Jak przygotować dziecko do życia w sieci ?
Jak dopilnować by korzystało z niej mądrze, by nie wyszło nam to bokiem ?
Tak często teraz słyszymy o uzależnieniu dzieci od gier, internetu. Tak łatwo zaobserwować zły wpływ rozmaitych treści, filmików, które w sieci łatwo znaleźć. Ale przecież sieć ma też zalety, wiele wartościowych informacji można tam znaleźć. Może uczyć poprzez zabawę już maluchy, a czym starsze dziecko, tym szerszy zakres wiedzy może w Internecie odnaleźć.
Jak to zwykle bywa, książka podzielona jest na rozdziały, a w każdym z nich są konkretne informacje. Zarówno dla rodziców młodszych dzieci jak i starszych. Możemy ocenić czy dane informacje na tę chwilę są już nam potrzebne czy może już dziecko będące pod naszą opieką już nie jest fanem Psiego patrolu i rozdział odnoszący się do maluchów już nas nie interesuje.

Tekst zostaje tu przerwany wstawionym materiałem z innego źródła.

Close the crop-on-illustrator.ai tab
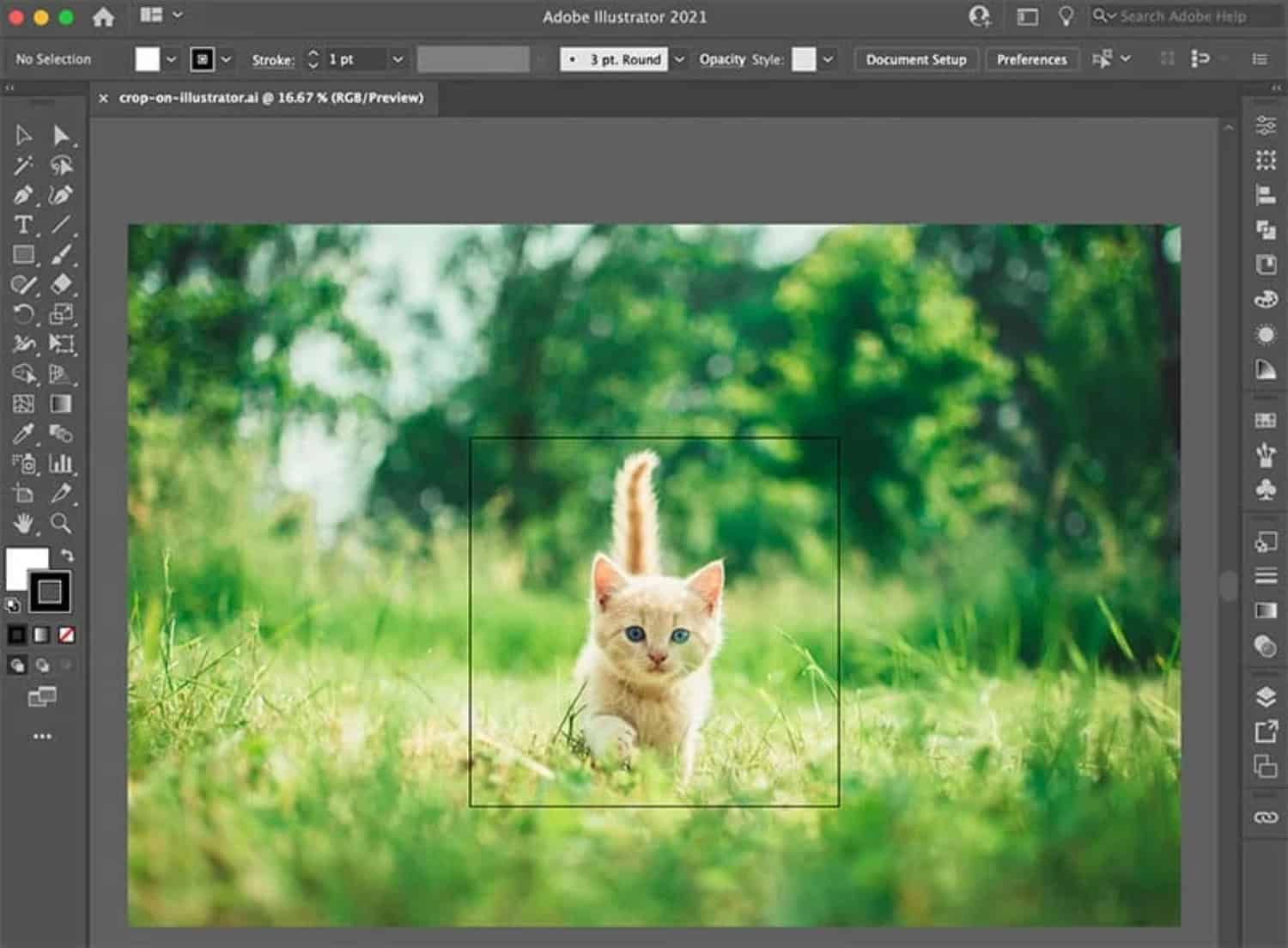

A znaliście może pojęcie “higieny cyfrowej”? Mnie ono zaskoczyło, nie miałam pojęcia, że istnieje coś takiego. Jeśli zaciekawiła Was ta definicja, to bądźcie pewni, że książka ma więcej takich w ofercie. Uczy co to jest Cyfrowe Obywatelstwo, patotreści, które nam też z pewnością nie są obce nawet tu na Ig. Porusza kwestie hejtu, trollowania, przygotowuje nas rodziców na pierwszy kontakt naszych dzieci z pornografią w sieci… Przyznam, że sporo różnych wątków, tematów jest tu poruszone i każdy znajdzie wg mnie coś co go zaciekawi. I autorka zaznacza, że ta książka nie ma na celu przekonać nas, że technologia jest zła. Nie o to tu chodzi. Trzeba umieć z niej mądrze korzystać i nauczyć tego dzieci.
Niezaprzeczalnie nasze dzieci coraz wcześniej zaliczają “narodziny w sieci”. Coraz młodsze “bąbelki” biegają ze smartfonem w ręce, siedzą przed telewizorem żeby mama mogła odsapnąć czy zrobić obiad. Jak określić granice tego co jest dla nich dobre, a co już jest przesadą ? Może znajdziecie odpowiedź właśnie tu ?

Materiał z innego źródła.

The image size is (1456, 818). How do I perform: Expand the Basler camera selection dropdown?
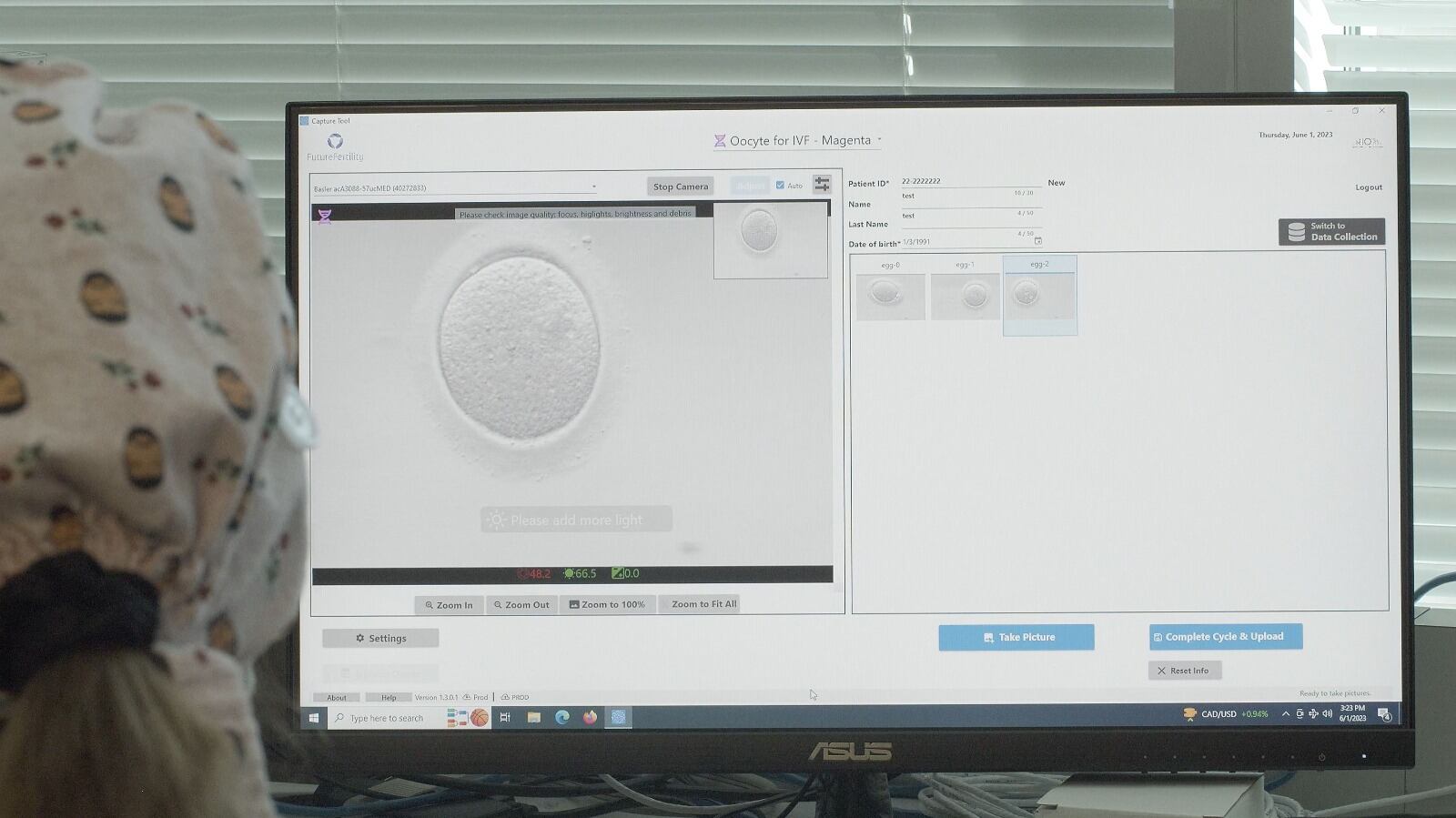593,187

Sama nadal nie kupiłam dzieciom telefonów, mimo, że większość rówieśników już je posiada. Ograniczam, kontroluję dostęp do sieci i treści z jakich korzystają. Wolę jak dziecko spędza czas z książką niż przed ekranem. Ale nie da się w dzisiejszych czasach tego z życia wyeliminować.
Trudno to kontrolować, bo dziecko nie obejrzy filmiku ze swoim ulubionym Youtoberem w domu to obejrzy w telefonie kolegi / koleżanki. Dzieci imponują sobie nawzajem często czymś co wykracza poza normy i standardy, często właśnie pokazując nieodpowiednie dla nich treści, naśladując zaobserwowane w sieci patologiczne zachowania. Ale to my mamy wpływ na to jak nasze dziecko to odbierze, jak się do tego ustosunkuje. My musimy ich uczyć co jest dobre, a co złe. I ta książka może dać Wam wskazówki jak tego dokonać.
Tak więc uważam, że warto po niego sięgnąć. Sami zdecydujecie, które porady są dla Was pożyteczne, które zastosujecie , wykorzystacie w codziennym wychowaniu Waszych dzieci. A są tu wskazówki, które mogą być na wagę złota.
Dziękuję za egzemplarz do recenzji Grupie Wydawniczej Foksal.